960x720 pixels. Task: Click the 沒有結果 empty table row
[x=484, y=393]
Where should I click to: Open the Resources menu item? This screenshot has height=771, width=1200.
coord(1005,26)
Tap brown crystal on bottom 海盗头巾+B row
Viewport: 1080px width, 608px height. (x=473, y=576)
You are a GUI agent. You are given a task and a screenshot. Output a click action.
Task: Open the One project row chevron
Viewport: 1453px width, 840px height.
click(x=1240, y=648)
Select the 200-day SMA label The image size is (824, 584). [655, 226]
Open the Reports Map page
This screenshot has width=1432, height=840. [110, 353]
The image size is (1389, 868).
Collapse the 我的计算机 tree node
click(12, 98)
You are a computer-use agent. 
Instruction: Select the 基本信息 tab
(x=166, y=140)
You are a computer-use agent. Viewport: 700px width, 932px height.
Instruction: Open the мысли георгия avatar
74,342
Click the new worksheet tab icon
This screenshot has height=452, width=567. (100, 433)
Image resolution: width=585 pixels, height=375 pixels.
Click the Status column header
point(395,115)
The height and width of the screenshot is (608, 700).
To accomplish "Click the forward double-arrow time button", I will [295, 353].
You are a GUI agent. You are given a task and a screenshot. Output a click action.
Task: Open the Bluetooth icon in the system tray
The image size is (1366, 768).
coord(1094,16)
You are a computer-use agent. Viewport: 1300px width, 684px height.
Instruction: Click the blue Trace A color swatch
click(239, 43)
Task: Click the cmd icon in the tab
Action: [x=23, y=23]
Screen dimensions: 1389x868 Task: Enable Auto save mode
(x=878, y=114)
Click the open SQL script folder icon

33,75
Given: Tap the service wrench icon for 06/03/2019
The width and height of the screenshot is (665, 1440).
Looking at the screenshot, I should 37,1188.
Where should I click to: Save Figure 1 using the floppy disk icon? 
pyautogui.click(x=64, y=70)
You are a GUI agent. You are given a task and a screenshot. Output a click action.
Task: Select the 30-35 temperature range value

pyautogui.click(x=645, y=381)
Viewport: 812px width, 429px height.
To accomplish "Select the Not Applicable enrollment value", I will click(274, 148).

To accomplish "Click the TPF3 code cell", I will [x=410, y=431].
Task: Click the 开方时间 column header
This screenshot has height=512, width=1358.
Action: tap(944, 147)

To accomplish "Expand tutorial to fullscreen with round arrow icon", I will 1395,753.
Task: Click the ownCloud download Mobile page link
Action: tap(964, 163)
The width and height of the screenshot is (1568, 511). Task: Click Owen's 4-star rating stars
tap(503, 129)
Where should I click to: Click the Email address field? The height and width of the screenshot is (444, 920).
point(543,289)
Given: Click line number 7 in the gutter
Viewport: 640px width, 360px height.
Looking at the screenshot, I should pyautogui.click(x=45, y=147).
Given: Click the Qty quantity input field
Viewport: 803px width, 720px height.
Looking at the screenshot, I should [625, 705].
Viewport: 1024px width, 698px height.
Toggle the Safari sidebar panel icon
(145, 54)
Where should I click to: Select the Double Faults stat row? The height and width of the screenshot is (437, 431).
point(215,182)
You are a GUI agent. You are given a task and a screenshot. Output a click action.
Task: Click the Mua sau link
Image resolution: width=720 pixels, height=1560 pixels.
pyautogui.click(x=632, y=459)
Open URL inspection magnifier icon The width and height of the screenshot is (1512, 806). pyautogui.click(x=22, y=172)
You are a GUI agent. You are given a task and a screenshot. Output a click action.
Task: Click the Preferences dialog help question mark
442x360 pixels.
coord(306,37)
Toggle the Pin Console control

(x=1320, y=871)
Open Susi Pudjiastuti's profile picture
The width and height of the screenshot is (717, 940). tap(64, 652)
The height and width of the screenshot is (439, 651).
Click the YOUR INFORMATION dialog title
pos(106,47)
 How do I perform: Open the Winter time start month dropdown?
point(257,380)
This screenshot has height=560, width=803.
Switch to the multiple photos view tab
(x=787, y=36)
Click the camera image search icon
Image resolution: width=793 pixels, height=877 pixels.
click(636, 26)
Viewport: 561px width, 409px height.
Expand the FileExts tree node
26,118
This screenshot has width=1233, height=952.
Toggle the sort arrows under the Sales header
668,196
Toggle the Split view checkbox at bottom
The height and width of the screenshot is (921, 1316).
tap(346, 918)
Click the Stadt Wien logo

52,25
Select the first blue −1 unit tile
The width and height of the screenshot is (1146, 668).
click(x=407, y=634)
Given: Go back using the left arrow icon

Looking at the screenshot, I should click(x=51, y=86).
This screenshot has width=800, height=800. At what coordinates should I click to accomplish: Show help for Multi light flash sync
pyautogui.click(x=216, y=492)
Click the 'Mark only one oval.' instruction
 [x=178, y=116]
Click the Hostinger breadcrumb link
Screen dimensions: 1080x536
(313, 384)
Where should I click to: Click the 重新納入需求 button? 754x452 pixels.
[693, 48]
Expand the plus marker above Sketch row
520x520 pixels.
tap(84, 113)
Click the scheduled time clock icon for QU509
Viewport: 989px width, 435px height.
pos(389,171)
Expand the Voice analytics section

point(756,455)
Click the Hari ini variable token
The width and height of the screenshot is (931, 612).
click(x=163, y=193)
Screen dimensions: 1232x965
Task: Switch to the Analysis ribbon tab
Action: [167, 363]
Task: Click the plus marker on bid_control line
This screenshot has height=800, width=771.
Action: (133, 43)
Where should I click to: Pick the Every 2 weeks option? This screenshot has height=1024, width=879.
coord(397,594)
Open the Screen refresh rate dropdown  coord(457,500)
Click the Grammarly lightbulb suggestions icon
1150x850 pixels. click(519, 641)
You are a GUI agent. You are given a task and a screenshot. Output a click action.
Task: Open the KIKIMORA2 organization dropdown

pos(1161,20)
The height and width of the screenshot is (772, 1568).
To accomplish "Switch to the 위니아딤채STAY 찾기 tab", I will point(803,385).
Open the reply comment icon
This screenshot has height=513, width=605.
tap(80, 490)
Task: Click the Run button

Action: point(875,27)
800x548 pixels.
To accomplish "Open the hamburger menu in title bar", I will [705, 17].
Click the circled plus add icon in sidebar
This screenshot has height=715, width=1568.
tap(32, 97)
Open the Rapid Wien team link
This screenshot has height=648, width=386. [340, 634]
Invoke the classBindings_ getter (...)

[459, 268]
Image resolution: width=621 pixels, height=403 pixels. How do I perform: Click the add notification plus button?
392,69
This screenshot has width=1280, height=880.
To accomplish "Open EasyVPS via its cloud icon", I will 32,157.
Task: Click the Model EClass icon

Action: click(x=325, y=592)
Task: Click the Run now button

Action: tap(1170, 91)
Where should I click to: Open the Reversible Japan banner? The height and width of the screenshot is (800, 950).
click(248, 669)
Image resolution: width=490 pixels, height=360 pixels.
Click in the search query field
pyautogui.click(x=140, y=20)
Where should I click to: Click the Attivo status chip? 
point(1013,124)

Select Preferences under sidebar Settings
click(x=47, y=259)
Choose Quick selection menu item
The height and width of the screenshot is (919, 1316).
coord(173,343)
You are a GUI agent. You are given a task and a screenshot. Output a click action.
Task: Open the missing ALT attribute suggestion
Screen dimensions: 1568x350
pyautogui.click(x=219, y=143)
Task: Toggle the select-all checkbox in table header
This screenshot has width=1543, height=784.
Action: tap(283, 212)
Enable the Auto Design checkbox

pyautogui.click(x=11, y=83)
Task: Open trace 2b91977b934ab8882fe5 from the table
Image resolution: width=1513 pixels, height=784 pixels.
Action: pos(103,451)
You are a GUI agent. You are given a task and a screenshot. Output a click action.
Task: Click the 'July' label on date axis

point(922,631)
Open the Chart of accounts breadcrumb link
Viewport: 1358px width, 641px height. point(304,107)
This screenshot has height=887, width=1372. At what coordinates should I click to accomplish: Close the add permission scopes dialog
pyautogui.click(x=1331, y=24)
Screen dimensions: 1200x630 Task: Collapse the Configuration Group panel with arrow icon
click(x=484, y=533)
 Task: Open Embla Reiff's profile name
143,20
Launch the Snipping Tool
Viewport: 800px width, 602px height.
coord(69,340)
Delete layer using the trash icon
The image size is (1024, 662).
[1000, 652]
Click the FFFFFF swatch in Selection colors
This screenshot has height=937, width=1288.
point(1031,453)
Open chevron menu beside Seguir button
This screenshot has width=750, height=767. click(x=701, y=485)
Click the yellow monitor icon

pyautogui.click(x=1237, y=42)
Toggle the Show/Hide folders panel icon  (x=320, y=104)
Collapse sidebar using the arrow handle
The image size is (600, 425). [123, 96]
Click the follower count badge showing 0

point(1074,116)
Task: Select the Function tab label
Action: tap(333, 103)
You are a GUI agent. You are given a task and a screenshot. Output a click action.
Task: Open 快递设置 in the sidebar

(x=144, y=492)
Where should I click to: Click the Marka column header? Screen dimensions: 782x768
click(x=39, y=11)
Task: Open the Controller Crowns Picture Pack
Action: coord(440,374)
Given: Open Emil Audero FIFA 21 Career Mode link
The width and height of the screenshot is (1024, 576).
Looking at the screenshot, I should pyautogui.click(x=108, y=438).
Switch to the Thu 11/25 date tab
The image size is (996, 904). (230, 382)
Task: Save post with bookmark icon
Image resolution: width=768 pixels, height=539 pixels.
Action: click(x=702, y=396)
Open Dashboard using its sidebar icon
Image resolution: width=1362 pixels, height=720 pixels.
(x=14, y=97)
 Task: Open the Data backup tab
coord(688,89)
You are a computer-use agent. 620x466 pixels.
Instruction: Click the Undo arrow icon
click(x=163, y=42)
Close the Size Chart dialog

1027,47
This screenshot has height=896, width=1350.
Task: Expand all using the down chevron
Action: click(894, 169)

○ ○ ○

__SET TASK__.
Reproduce the listing lines from the one holding "The width and height of the screenshot is (1568, 511)." through the one holding "Looking at the screenshot, I should [625, 705].", inclusive, replacing "Email address" with "Phone number" and changing nothing else.

__OUTPUT__.
The width and height of the screenshot is (1568, 511). Task: Click Owen's 4-star rating stars
tap(503, 129)
Where should I click to: Click the Phone number field? The height and width of the screenshot is (444, 920).
point(543,289)
Given: Click line number 7 in the gutter
Viewport: 640px width, 360px height.
Looking at the screenshot, I should pyautogui.click(x=45, y=147).
Given: Click the Qty quantity input field
Viewport: 803px width, 720px height.
Looking at the screenshot, I should [625, 705].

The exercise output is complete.